Homenagem a D. António Marcelino "«Não morro nem que me matem"

Quantas vezes ouvi eu esta frase a D. António Marcelino! Dita com garra, convicção, inquietude, fé!

Tê-la-ia ouvido num contexto de escola católica – quiçá, a grande paixão da sua vida! – mas aplicava-se a tudo por onde andou: educação, família, comunicação social, ação sócio caritativa, etc.

Um homem desta estirpe realmente nunca morre, mesmo que a doença ou as contingências existenciais o matem. Ele deixa ensinamentos, estilos e testemunhos de vida que nos penetram e marcam o nosso caminhar.

A educação católica em Portugal acaba de perder, se não o maior, pelo menos um dos seus mais ilustres defensores e promotores. Ainda antes de ser prelado, D. António, sob a inspiração do seu bispo, D. Agostinho de Moura, foi um apaixonado pela Escola Católica. Relembro bem este episódio vivenciado por ele, em pleno período revolucionário sequente ao 25 de abril, e que me contou há tempos:

«Vivi de perto o assalto e o estrangulamento dos colégios ou escolas católicas da Diocese de Portalegre e Castelo Branco que teve o seu auge de ódio e de loucura em Proença-a-Nova. Uma escola construída de raiz que levava já então os alunos até ao ensino superior. Assaltada por militares que a guardavam armados, dentro e fora da escola, obrigando os professores a dar aulas. Fui lá com o Vigário Geral porque o Bispo estava no estrangeiro. Dirigi-me ao quartel dos bombeiros onde estavam os chefes militares da célebre V Divisão. Apresentamo-nos a um oficial miliciano, porque estava ausente o célebre capitão Calvinho que chefiara o assalto. De modo direto perguntei: ‘Em nome de quê ou de quem se assalta uma escola que serve o povo e não pertence ao Estado’ – ‘Em nome de quê, seu fascista, pois em nome da revolução. Você merecia era já levar um tiro para se calar’. Estava armado. Aproximei-me dele e retorqui: ‘Pois se a revolução é para assaltar e destruir o que serve o povo, sem respeito por nada e por ninguém que o tem sempre defendido e ajudado a promover, eu sou mesmo fascista. Não perca tempo, atire e mate se for capaz.’ E fiquei à frente dele. Baixou a arma e virou-me as costas».

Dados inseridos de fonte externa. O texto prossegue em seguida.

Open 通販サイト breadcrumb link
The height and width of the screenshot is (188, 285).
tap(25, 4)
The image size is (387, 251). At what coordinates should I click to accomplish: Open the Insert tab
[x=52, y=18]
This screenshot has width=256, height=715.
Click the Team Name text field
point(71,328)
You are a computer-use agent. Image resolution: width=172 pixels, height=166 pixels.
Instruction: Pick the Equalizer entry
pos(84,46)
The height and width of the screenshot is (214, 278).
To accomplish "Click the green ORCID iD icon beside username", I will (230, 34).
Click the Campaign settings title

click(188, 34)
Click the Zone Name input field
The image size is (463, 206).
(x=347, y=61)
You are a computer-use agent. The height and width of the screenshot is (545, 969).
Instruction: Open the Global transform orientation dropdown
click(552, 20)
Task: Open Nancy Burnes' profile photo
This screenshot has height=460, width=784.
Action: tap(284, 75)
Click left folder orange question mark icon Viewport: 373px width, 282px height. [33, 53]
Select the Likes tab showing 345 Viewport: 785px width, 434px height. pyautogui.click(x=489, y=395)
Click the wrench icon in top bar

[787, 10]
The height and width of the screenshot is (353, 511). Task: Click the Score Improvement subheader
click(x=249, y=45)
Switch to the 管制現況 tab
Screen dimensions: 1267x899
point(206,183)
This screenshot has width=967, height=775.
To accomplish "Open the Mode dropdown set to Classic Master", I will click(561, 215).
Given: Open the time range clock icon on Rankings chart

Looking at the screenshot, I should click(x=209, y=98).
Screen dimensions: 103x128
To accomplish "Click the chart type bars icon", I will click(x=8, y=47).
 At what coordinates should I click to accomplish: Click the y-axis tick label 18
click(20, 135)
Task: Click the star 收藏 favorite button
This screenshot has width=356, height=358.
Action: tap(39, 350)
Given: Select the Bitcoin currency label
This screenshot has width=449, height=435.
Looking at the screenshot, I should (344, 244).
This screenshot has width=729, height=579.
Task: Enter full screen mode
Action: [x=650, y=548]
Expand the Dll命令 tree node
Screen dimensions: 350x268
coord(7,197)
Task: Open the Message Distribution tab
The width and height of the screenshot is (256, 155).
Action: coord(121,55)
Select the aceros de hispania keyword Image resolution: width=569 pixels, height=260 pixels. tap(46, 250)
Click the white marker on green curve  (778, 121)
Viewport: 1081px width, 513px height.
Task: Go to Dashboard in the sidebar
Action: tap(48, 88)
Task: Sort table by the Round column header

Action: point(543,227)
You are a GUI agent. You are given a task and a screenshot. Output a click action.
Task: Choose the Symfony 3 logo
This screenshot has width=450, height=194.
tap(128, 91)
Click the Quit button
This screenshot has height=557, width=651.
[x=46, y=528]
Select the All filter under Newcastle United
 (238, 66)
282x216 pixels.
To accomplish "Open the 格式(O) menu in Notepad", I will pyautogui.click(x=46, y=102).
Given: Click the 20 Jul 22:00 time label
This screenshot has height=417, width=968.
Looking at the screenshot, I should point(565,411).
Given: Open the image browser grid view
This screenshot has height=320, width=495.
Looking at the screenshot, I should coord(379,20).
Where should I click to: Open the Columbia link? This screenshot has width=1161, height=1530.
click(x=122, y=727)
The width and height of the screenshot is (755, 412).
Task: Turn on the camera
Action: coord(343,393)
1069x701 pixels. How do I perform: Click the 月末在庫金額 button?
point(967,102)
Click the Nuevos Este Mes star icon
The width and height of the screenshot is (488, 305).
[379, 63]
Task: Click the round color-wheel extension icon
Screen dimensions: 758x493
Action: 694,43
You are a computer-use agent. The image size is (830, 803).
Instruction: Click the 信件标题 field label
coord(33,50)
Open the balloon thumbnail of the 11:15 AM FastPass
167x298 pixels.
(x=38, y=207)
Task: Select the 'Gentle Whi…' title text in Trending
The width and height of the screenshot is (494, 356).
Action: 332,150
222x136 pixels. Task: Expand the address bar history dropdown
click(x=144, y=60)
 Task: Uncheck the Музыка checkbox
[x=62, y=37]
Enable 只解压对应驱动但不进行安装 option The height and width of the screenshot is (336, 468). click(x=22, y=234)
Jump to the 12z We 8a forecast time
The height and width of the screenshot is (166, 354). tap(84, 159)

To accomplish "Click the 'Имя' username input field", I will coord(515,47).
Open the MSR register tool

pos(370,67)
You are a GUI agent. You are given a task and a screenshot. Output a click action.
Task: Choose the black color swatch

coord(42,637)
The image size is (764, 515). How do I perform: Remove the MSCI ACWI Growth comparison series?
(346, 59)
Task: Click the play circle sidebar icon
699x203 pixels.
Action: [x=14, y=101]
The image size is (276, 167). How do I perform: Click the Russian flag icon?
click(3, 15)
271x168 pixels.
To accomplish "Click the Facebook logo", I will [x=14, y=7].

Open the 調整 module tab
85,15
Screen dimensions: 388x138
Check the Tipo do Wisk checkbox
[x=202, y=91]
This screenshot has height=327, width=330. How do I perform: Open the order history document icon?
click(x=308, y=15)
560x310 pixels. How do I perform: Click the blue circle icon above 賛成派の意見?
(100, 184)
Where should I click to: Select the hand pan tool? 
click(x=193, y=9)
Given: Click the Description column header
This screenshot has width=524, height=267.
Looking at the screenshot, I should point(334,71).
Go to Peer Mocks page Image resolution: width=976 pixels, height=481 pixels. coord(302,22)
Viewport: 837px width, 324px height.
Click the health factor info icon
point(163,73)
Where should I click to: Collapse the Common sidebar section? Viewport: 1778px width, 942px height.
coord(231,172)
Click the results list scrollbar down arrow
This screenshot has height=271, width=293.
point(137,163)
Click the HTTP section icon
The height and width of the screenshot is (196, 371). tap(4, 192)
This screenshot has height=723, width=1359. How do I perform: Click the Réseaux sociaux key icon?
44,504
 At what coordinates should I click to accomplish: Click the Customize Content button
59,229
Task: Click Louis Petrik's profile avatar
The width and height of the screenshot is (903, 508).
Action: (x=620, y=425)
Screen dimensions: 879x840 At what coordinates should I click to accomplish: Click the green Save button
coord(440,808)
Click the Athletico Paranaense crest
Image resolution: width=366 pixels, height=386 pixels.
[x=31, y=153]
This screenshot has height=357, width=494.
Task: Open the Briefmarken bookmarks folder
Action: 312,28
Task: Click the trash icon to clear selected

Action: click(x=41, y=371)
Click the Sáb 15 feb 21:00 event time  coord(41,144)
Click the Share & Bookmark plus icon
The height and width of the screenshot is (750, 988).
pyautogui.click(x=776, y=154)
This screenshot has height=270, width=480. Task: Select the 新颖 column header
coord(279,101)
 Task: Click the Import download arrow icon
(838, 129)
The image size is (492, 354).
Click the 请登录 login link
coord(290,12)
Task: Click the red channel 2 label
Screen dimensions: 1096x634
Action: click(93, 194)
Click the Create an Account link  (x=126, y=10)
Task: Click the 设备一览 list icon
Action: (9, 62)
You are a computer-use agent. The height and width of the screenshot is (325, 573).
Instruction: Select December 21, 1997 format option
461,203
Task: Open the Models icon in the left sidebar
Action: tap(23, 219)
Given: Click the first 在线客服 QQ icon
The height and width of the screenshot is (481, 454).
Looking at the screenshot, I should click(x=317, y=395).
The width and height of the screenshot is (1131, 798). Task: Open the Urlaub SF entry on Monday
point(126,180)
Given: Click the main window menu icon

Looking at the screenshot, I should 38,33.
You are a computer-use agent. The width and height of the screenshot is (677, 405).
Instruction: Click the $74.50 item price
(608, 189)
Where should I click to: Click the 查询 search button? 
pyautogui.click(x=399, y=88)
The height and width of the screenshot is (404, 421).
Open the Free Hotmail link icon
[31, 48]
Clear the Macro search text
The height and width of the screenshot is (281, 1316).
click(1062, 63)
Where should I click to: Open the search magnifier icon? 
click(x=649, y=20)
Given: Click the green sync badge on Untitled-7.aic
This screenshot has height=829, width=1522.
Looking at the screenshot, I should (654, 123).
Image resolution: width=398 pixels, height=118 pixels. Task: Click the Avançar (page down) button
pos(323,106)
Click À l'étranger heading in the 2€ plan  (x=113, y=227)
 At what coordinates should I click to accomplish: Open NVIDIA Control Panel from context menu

Como bispo, como cristão, D. António Marcelino sempre acreditou que as escolas católicas são um meio privilegiado de evangelização da juventude e das suas famílias. E sofria quando sentia alguma desconfiança a este respeito, sobretudo se ela advinha de setores ligados à Igreja. Por isso lutou, com entusiasmo, para que as escolas católicas fossem fiéis à sua (extraordinária) missão apostólica, tivessem diretores e professores enformados pela antropologia cristã. Por isso lutou para que as escolas trabalhassem em cooperação, em comunhão, potenciando sinergias. Ele bem sabia que nada disto era fácil, mau grado estarmos a falar de estruturas eclesiais. Ele bem sabia que, infelizmente, as escolas católicas, apesar de ministrarem ensino e educação de qualidade, também enfermam dos pecados da Igreja. Mas nunca desistiu. Mesmo quando se resignou, em 2006, D. António aceitou integrar a Comissão Episcopal de Educação (e Doutrina da Fé) ficando com a responsabilidade direta das escolas católicas. E era vê-lo, com a sua provecta idade, a dirigir reuniões e programas e projetos e sonhos e inquietações. Até aos 83 anos.

A Igreja, as escolas católicas e muitíssimas pessoas aprenderam imenso com D. António. Eu próprio tive o privilégio de o ter como amigo e de colher muitos ensinamentos e conselhos que têm afetado a minha vida.

Mas D. António não morreu. Não era ele que dizia «não morro nem que me matem»? A doença matou-o, mas ele vive e continua no Céu o seu ministério episcopal, porque nos continua a “vigiar”. Obrigado, Senhor D. António Marcelino, por uma vida cheia de anos, e anos cheios de vida!